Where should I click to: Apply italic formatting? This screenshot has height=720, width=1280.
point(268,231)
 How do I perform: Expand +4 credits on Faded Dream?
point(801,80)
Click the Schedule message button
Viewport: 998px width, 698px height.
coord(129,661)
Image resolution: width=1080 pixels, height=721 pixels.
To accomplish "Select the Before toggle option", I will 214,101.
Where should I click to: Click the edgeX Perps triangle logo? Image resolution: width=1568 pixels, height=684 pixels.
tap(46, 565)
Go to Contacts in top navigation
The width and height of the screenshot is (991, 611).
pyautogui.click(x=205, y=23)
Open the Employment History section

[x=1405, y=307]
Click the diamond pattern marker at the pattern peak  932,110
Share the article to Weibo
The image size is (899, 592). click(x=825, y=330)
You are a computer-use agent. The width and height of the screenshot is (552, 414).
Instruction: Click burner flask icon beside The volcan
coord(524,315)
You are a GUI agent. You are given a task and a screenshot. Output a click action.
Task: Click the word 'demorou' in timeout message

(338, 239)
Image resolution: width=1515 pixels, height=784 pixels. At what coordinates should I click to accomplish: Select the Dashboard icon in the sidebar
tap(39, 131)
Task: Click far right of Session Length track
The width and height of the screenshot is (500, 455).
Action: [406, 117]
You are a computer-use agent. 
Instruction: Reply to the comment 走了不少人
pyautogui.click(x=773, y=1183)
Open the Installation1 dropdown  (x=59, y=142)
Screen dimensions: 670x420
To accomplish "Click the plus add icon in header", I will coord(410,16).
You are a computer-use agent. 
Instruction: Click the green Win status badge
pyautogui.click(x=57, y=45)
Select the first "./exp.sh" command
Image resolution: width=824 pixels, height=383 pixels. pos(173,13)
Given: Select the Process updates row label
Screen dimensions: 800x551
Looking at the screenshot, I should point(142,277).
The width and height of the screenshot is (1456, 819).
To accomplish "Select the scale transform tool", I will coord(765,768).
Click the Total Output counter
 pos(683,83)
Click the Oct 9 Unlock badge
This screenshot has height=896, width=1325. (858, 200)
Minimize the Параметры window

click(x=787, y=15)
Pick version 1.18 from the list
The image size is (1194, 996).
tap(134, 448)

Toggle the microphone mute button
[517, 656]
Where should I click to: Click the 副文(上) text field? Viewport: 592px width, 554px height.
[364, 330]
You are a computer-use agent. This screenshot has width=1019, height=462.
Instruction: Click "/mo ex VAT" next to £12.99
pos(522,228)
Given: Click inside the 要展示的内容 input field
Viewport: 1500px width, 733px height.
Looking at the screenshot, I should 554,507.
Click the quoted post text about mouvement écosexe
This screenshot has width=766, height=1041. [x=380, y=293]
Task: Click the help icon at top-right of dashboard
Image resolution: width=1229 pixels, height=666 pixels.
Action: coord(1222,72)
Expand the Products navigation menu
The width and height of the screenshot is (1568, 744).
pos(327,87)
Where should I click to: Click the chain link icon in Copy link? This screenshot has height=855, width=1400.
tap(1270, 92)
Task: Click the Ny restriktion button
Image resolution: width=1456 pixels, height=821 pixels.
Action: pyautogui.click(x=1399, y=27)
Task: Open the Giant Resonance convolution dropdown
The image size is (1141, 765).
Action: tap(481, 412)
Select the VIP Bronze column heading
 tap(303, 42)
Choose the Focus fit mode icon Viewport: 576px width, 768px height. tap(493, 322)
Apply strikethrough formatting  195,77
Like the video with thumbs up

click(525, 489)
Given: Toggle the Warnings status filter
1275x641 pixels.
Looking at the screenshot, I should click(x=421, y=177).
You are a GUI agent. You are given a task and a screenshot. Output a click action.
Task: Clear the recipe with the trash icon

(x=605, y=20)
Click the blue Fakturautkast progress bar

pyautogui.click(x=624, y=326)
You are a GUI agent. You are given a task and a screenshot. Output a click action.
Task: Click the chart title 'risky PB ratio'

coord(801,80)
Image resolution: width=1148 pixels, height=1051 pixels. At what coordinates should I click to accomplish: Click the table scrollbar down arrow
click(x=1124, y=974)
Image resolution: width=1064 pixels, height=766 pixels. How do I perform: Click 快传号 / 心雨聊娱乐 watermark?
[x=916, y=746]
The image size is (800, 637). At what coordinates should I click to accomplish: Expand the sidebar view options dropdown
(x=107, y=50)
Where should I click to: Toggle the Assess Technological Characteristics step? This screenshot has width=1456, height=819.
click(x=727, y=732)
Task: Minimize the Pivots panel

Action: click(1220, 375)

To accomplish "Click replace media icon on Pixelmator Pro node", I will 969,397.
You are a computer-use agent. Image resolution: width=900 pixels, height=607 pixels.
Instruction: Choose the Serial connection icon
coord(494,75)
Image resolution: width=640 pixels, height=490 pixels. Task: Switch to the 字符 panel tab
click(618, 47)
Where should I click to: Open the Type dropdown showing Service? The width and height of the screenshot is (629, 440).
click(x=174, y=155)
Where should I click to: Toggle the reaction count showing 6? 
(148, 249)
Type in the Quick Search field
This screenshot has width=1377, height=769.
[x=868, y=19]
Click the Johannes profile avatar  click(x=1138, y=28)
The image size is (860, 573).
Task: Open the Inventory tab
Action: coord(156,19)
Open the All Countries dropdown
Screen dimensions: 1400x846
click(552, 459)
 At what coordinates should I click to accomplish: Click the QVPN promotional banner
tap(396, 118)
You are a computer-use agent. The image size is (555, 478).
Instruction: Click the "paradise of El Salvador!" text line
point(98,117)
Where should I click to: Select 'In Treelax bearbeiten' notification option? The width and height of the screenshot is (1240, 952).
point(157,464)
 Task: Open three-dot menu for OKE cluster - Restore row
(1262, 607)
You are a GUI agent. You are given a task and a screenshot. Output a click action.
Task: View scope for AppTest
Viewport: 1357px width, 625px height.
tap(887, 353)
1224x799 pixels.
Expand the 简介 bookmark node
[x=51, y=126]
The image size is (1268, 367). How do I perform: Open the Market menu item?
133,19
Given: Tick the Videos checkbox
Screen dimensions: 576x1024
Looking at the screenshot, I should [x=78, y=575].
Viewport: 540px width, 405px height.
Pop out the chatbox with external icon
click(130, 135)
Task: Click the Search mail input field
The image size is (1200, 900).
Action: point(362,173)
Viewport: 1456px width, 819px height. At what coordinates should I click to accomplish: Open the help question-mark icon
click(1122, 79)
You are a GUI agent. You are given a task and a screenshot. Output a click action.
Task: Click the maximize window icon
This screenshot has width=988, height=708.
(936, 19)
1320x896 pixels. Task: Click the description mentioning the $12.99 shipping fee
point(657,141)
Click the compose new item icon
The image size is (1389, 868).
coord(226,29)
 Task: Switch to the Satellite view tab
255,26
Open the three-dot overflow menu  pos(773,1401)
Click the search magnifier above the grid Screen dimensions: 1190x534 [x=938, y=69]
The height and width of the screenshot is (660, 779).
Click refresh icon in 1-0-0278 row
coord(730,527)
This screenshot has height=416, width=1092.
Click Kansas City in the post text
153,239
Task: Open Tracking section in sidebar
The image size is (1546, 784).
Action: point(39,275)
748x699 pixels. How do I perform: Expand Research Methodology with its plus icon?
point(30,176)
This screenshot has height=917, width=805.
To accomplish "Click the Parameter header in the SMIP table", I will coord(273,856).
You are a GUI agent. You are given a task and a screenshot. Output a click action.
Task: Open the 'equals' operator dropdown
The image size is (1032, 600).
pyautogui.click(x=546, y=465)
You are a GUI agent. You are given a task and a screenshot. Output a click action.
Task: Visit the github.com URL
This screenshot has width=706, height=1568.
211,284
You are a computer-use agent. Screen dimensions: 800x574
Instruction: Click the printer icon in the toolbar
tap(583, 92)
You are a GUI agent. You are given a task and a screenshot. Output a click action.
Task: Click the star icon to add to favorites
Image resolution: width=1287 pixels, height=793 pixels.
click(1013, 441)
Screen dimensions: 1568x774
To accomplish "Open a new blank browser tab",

+ + +

* **Exercise details**
Express the part of the listing above that opens with the line containing "I will 969,397." and closes with the line containing "coord(494,75)" as a Markdown table, with columns headed No. and Line, numbering each line in order and omitting blank lines.

* **Output of the exercise**
| No. | Line |
|---|---|
| 1 | To accomplish "Click replace media icon on Pixelmator Pro node", I will 969,397. |
| 2 | You are a computer-use agent. Image resolution: width=900 pixels, height=607 pixels. |
| 3 | Instruction: Choose the Serial connection icon |
| 4 | coord(494,75) |